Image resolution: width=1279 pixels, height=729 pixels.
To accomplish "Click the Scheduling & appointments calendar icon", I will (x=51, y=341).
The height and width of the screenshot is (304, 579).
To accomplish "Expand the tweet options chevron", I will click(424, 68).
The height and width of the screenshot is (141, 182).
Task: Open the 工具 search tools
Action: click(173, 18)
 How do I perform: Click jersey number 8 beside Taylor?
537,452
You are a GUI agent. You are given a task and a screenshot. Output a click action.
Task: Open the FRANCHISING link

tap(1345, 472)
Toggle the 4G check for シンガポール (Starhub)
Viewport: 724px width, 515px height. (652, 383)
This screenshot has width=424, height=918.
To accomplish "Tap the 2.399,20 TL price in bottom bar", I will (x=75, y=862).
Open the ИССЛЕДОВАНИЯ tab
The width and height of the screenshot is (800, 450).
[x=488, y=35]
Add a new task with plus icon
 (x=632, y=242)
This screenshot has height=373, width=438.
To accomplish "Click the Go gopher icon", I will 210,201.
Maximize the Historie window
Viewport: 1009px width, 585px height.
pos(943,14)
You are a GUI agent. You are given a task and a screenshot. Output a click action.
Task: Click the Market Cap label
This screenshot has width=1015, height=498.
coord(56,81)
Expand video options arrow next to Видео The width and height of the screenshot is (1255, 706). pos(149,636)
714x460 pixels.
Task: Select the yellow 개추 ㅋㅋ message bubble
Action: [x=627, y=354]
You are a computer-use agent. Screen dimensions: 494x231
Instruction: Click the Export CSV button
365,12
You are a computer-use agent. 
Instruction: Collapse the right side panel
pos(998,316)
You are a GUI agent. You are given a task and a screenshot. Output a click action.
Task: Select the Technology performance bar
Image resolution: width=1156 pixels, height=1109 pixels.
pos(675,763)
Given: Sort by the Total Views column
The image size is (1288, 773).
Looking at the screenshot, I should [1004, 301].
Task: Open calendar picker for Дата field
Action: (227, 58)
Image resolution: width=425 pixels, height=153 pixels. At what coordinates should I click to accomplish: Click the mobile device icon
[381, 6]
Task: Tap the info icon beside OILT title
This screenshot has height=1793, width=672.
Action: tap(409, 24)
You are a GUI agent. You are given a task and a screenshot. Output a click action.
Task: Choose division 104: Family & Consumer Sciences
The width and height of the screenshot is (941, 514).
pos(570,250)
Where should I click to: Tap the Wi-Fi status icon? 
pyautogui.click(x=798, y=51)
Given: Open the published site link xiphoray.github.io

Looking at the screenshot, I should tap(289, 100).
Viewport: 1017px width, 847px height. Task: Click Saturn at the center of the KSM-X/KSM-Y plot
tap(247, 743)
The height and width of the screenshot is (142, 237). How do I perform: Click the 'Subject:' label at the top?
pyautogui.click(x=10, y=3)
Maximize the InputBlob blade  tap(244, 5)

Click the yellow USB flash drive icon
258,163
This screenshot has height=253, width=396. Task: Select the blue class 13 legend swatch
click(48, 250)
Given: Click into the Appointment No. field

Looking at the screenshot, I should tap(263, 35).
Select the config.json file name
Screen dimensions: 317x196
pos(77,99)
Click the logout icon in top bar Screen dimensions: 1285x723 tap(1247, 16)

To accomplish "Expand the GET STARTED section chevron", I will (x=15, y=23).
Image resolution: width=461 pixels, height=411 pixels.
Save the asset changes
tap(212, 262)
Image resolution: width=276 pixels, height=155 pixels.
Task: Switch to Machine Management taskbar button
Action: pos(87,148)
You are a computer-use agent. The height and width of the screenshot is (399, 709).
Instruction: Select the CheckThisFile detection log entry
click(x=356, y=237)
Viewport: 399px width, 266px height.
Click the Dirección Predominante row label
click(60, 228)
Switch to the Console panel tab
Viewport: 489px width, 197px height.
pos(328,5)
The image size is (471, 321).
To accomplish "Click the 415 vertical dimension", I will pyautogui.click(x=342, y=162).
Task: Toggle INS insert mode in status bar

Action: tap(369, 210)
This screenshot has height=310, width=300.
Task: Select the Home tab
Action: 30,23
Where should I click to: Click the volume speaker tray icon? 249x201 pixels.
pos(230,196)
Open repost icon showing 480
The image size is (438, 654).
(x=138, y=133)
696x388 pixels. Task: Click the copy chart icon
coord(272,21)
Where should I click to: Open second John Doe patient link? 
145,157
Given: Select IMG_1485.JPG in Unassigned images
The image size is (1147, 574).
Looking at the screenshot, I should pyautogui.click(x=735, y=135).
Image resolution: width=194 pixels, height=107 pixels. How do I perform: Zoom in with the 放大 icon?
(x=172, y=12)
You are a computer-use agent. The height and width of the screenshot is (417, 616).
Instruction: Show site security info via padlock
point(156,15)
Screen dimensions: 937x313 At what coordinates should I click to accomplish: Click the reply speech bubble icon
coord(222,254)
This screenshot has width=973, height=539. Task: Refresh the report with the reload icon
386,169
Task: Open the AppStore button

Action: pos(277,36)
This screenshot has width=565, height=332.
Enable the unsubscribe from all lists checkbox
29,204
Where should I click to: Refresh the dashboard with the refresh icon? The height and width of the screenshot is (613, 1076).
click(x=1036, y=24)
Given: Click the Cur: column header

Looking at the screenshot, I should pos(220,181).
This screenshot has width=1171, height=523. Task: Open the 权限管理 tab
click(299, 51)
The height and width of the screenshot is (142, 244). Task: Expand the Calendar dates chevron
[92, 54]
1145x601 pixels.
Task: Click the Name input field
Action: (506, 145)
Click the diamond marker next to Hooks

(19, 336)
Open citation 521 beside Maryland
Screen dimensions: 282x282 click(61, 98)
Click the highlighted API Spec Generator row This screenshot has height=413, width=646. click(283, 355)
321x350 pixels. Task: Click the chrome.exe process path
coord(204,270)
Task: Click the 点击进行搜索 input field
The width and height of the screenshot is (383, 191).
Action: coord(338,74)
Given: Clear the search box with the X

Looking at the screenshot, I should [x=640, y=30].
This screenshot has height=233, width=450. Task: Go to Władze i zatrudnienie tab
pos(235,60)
──────────
# GOAL OF THE EXERCISE
Retype, exactly and only, the lines running from the one with "Task: Open the AppStore button" through the final line of the listing above.

# EXPECTED ANSWER
Task: Open the AppStore button

Action: pos(277,36)
This screenshot has width=565, height=332.
Enable the unsubscribe from all lists checkbox
29,204
Where should I click to: Refresh the dashboard with the refresh icon? The height and width of the screenshot is (613, 1076).
click(x=1036, y=24)
Given: Click the Cur: column header

Looking at the screenshot, I should pos(220,181).
This screenshot has width=1171, height=523. Task: Open the 权限管理 tab
click(299, 51)
The height and width of the screenshot is (142, 244). Task: Expand the Calendar dates chevron
[92, 54]
1145x601 pixels.
Task: Click the Name input field
Action: (506, 145)
Click the diamond marker next to Hooks

(19, 336)
Open citation 521 beside Maryland
Screen dimensions: 282x282 click(61, 98)
Click the highlighted API Spec Generator row This screenshot has height=413, width=646. click(283, 355)
321x350 pixels. Task: Click the chrome.exe process path
coord(204,270)
Task: Click the 点击进行搜索 input field
The width and height of the screenshot is (383, 191).
Action: coord(338,74)
Given: Clear the search box with the X

Looking at the screenshot, I should [x=640, y=30].
This screenshot has height=233, width=450. Task: Go to Władze i zatrudnienie tab
pos(235,60)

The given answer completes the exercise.